Marady is a village in Ernakulam district in the Indian state of Kerala.

Marady Grama Panchayath office is located in South Marady. Areas near to MC Road is Known as East Marady. Areas which is near to Muvattupuzha town is known as North Marady. All remaining areas are known as South Marady which is covered by Muvattupuzha piravam Road.

Major Hindu Religious attractions are  Marady Bhagavathy temple ( Marady Kavu), Aruvikkal Devi Temple, Trikka Mahadeva temple and Sree krishna temple.

Major Christian Churches are St. Mary's Jacobite Syrian Church in Kurukkunnapuram, St. George Jacobite Syrian Church in Erattayanikkunnu, Mor Gregorios Jacobite Syrian Church in North Marady, Mount Horeb St. Thomas Jacobite Syrian Church in South Marady and St. George Catholic Church in East Marady.

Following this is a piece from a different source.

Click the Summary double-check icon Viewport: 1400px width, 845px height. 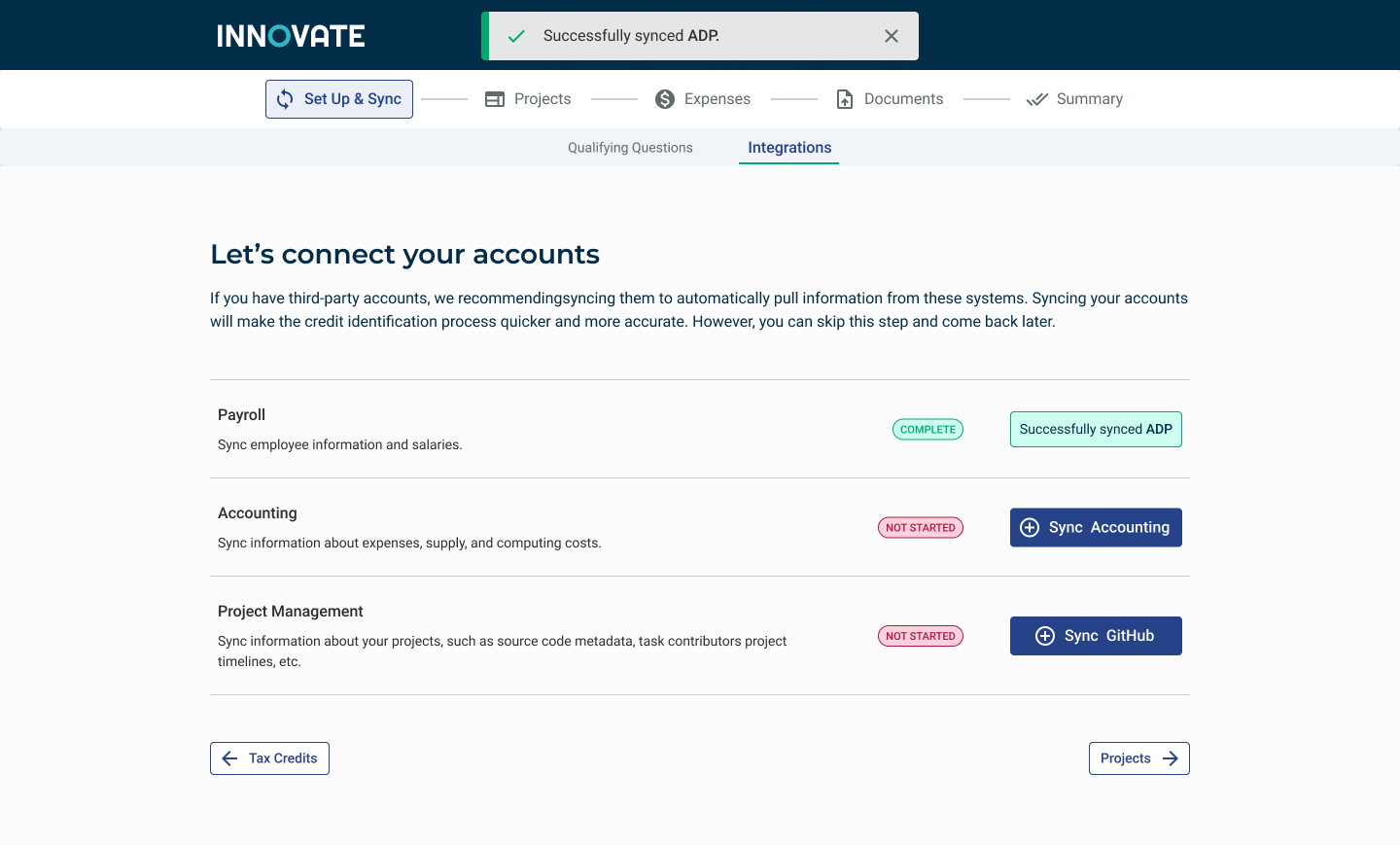click(1037, 99)
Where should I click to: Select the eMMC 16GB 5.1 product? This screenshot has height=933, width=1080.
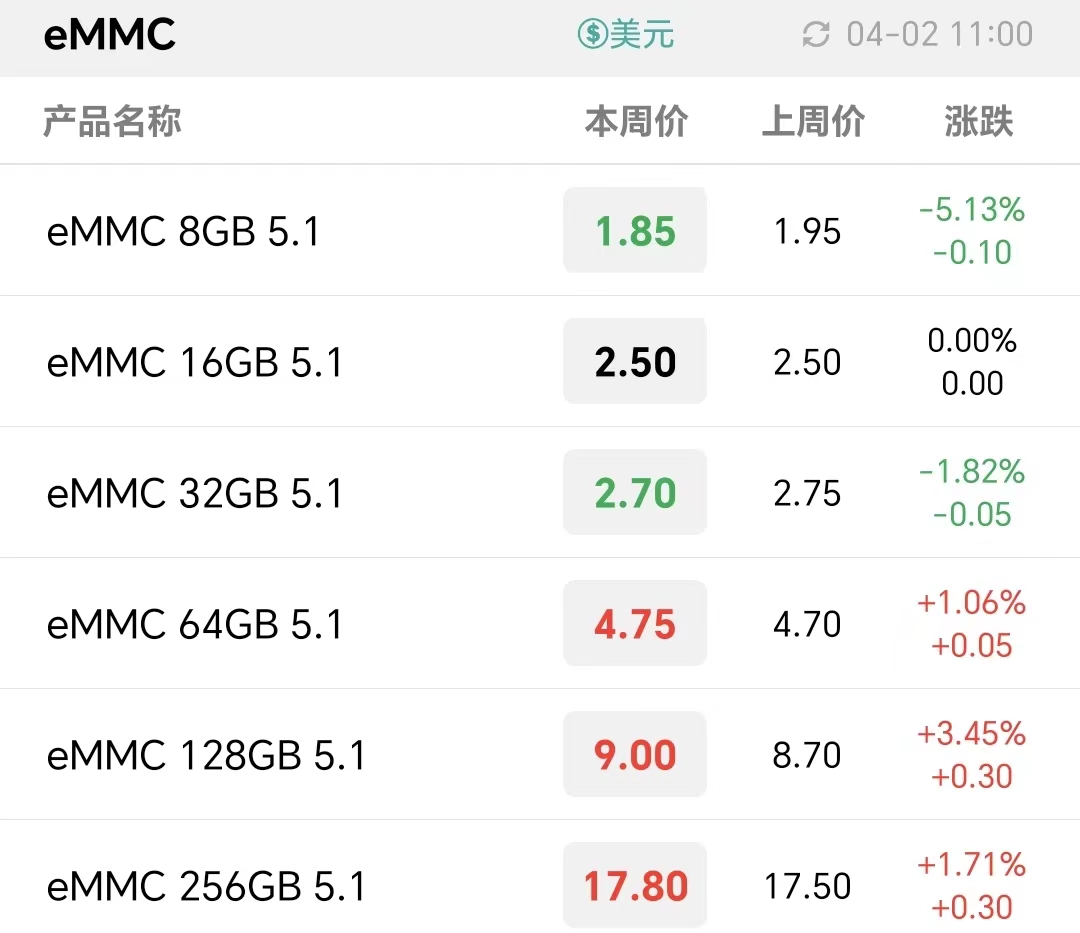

Marady Grama Panchayath comes under Muvattupuzha assembly constituency, which in turn is a part of Idukki (Lok Sabha constituency).

The Marady Grama Panchayath consists of thirteen wards and the present panchayath president is Sheri O.P. Baby udf .

Main places in Marady 
East Marady 
South Marady 
North Marady
Kayanadu

Demographics
 India census, Marady had a population of 16499 with 8305 males and 8194 females.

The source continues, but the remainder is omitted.